On serait tenté de trouver chez nos voisins des solutions pour adapter aux besoins actuels notre système construit au lendemain de la seconde guerre mondiale. Malheureusement, force est de constater que les systèmes de santé de tous les pays occidentaux sont à bout de souffle.

La pandémie de Covid-19 n’a fait qu’accélérer ou mettre en lumière un processus perceptible depuis plusieurs années (voire des décennies) et amplifié par la crise énergétique. Partout le bilan est identique : d’un côté une explosion des besoins liée au vieillissement de la population et à l’augmentation des pathologies chroniques, de l’autre un manque patent de ressources tant humaines que financières. Aucun Etat ne semble avoir anticipé les organisations et les moyens nécessaires pour répondre aux besoins en santé des populations.

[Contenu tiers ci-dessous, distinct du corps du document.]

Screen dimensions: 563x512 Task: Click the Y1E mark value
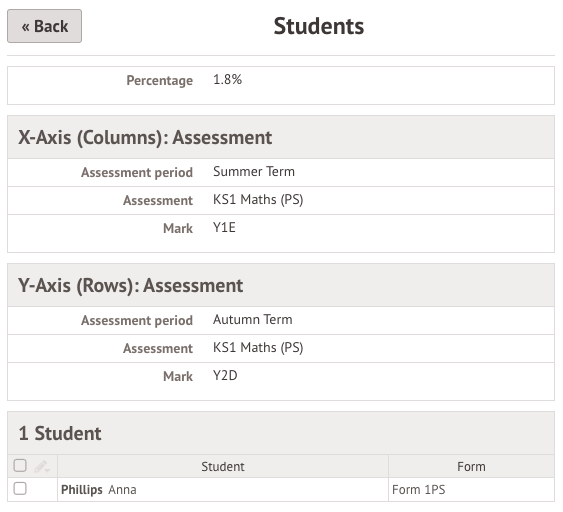coord(224,228)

Une situation mondiale à bout de souffle

En France, les médecins font grève et rompent les négociations ; en Angleterre, certains patients, notamment les plus aisés, abandonnent (à contrecœur) le NHS (gratuit et financé par l’impôt) pour la médecine privée ; en Allemagne, des établissements de santé ferment ; aux Etats-Unis, un tiers des 25 plus grandes grèves de 2022 (au moins 1000 travailleurs) ont été le fait de professionnels du secteur de la santé, notamment les infirmiers ; en Chine, certains prônent une libéralisation du système jugé trop bureaucratique et mal organisé. Quant à l’Italie, elle connaît une telle pénurie que certaines de ses régions, comme la Calabre, font appel à des médecins étrangers en masse pour pallier le manque de praticiens.

Déshabiller les pays émergents pour renforcer les systèmes de soins des pays riches n’est toutefois pas la solution. Certains pays d’Afrique tirent en effet la sonnette d’alarme car leurs soignants se laissent tenter par les offres de pays tels que l’Angleterre, au détriment de leurs propres populations.

Si le sujet a pu être occulté pendant des décennies, il apparaît aujourd’hui que l’accès aux soins et la protection de la santé doivent faire l’objet de politiques menées sur le long terme et que ces politiques doivent être concertées et partagées entre les Etats, au même titre que les politiques concernant l’environnement et les migrations. En attendant que ce vœu pieu se réalise, les professionnels de santé, en France comme ailleurs, refusent de s’adapter à une pénurie qui aurait dû être anticipée et qui menace aujourd’hui la qualité des prises en charge.

(1) Agnès Firmin le Bodo sur le plateau de Public Sénat lors du 104e congrès de l’Assemblée des Maires de France (AMF).